While it is impossible to stop a dog ever eating an infected mollusc, if a dog on regular monthly imidacloprid/moxidectin should ingest an infected slug or snail, the product has been shown to be highly effective at killing the parasite at the L4 larval stage. If killed at this larval stage, the parasite is prevented from completing its life cycle and, therefore, from reaching the heart of the dog, such that patent infection becomes established.


Outcome partly depends on the severity of the initial presenting signs – the condition can be fatal in severe cases. However, in many instances, where appropriate therapy is initiated early enough, dogs will go on to make a full recovery.

It is worth considering that, even after successful treatment, re-infection is possible, because the dog will be returning home to the same local environment containing infected intermediate hosts (Figure 3). Ongoing preventive measures should, therefore, be considered.

Figure 3: Even after successful treatment, re-infection is possible [Image courtesy of Bayer Animal Health) 

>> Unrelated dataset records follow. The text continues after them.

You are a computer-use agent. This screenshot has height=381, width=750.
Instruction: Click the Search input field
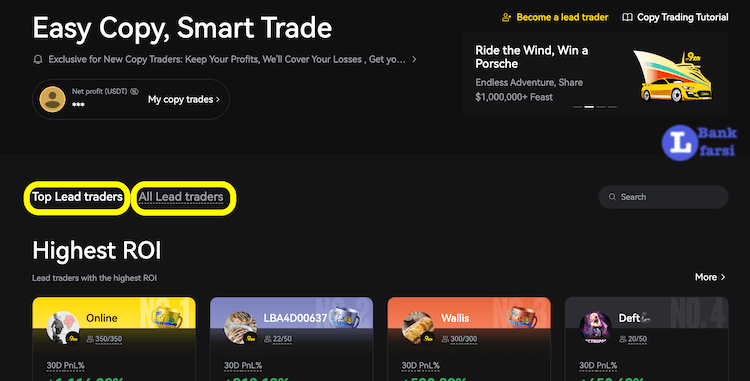tap(663, 197)
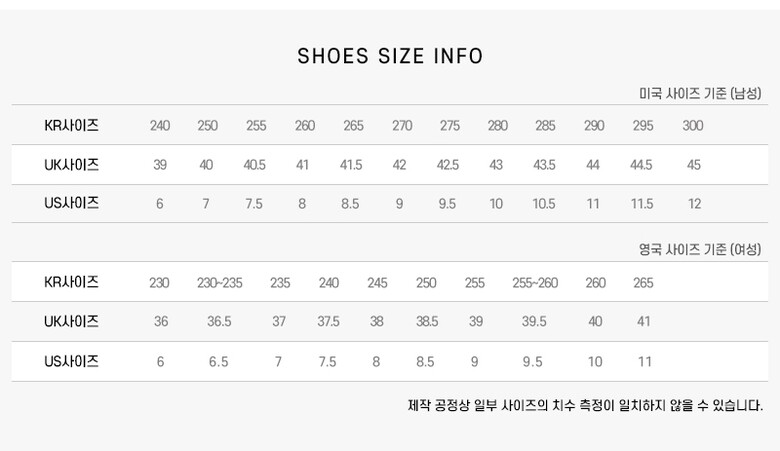Click the SHOES SIZE INFO heading
Image resolution: width=780 pixels, height=451 pixels.
click(390, 56)
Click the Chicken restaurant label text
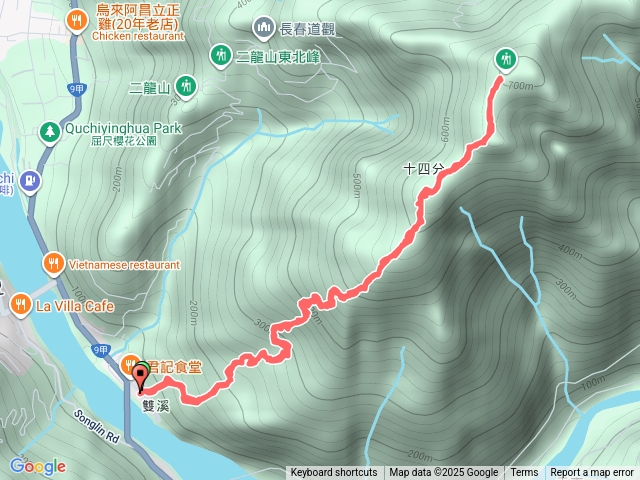The height and width of the screenshot is (480, 640). tap(138, 36)
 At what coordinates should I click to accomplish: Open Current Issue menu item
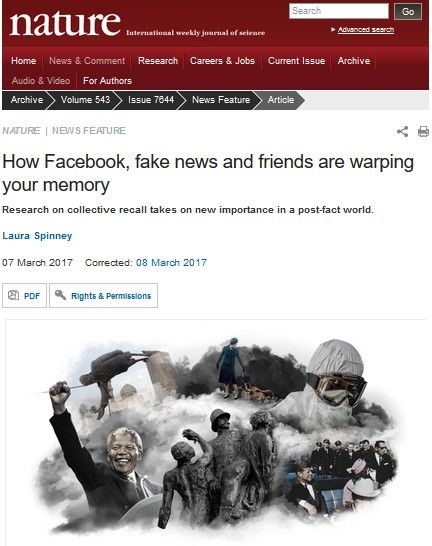pyautogui.click(x=296, y=61)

A. vasorum is an important emerging infectious disease that can be fatal to dogs. Owing to the wide array of presenting signs, a high level of awareness of the disease plays a vital role in its detection.

As professionals, both vets and nurses have a responsibility to educate the pet- owning public about the risks of this disease, and to consider implementing preventive measures, where appropriate.

While A. vasorum can prove fatal, with prompt recognition and use of effective treatments, the prognosis for complete recovery is very good. 3



Lucy graduated from Liverpool University in 2005, and spent five years working as a small animal vet in a variety of practices in West Yorkshire. In 2010, she joined the technical team at Bayer Animal Health, where she works as a field-based veterinary adviser.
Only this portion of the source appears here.